Business needs continue to drive unrelenting growth in the data storage that IT organizations need to provision and manage. Rather than evolve existing storage solutions to keep pace with this growth, datacenter management often find themselves needing to perform a “forklift upgrade”, “lift and shift” or “rip-and-replace” - that is, completely remove old technology and replace it with a new generation of data storage. Whatever you call it, the task is a periodic nightmare that has become part of our datacenter reality.

For many organizations, rip-and-replace data storage projects have been needed every three years for some time, as new generations of storage area network (SAN) technologies have been adopted to keep up with growing storage needs. This cycle is disruptive and expensive, leading many organizations to look for an alternative type of storage solution that can evolve incrementally to keep up with growth.

To meet this need, a new approach is gaining traction in organizations that need petabyte scale solutions. Termed Software Defined Storage (SDS), these data storage solutions are based on commodity hardware and open source software, In this post, we look at how HPE Apollo systems, together with software like Ceph or Gluster, can provide scalable and cost-effective storage that eliminates the rip-and-replace technology cycle.

Traditional Data Storage is Expensive and Inflexible

Traditional data storage technology, like a Storage Area Networks (SAN), leverages special-purpose compute, networking, and storage hardware to optimize performance and keep up with ever growing volumes of data. In addition, these solutions typically require proprietary software for management and administration. As a result, IT organizations face two ongoing challenges: technology obsolescence drives frequent replacements and increasing complexity causes a crippling lack of flexibility.

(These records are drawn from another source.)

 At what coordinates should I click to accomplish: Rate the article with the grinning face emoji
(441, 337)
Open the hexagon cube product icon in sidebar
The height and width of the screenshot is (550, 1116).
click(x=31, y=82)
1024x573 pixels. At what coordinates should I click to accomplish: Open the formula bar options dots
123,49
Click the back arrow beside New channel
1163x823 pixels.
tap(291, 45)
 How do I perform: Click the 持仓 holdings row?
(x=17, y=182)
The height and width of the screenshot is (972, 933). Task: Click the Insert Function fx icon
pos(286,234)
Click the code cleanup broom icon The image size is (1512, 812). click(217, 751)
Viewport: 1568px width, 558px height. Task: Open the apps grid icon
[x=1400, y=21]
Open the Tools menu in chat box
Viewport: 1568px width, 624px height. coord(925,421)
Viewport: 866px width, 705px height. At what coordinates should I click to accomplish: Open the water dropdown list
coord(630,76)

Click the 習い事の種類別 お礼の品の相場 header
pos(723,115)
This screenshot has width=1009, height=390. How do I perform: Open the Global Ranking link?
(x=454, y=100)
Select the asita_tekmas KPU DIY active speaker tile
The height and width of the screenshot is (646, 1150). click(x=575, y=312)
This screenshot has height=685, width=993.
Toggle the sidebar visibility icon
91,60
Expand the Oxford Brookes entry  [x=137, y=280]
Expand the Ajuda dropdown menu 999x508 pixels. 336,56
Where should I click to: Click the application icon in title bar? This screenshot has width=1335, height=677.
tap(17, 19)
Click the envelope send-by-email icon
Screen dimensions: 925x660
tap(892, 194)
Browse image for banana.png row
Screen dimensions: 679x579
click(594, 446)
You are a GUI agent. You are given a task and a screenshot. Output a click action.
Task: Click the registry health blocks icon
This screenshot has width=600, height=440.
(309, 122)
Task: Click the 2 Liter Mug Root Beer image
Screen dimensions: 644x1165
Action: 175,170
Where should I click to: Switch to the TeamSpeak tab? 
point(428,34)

Three Year Replacement Cycles

Because data keeps growing, many organizations have been forced into an expensive cycle of ripping and replacing their storage solution every three years. This happens because traditional footprints are monolithic and difficult to expand incrementally. Organizations try to size solutions correctly, but always face the danger of over or undersizing. As a result, many companies find that they run out of space within 3 years and need to adopt new technology to get to the next level. They may need to upgrade switches and arrays to maintain performance at a larger scale. They may even need to switch vendors to take advantage of new technology. Today, there are lots of companies that installed solutions designed for 100s of terabytes. But as more and more organizations have petabyte scale needs, many are facing another replacement decision.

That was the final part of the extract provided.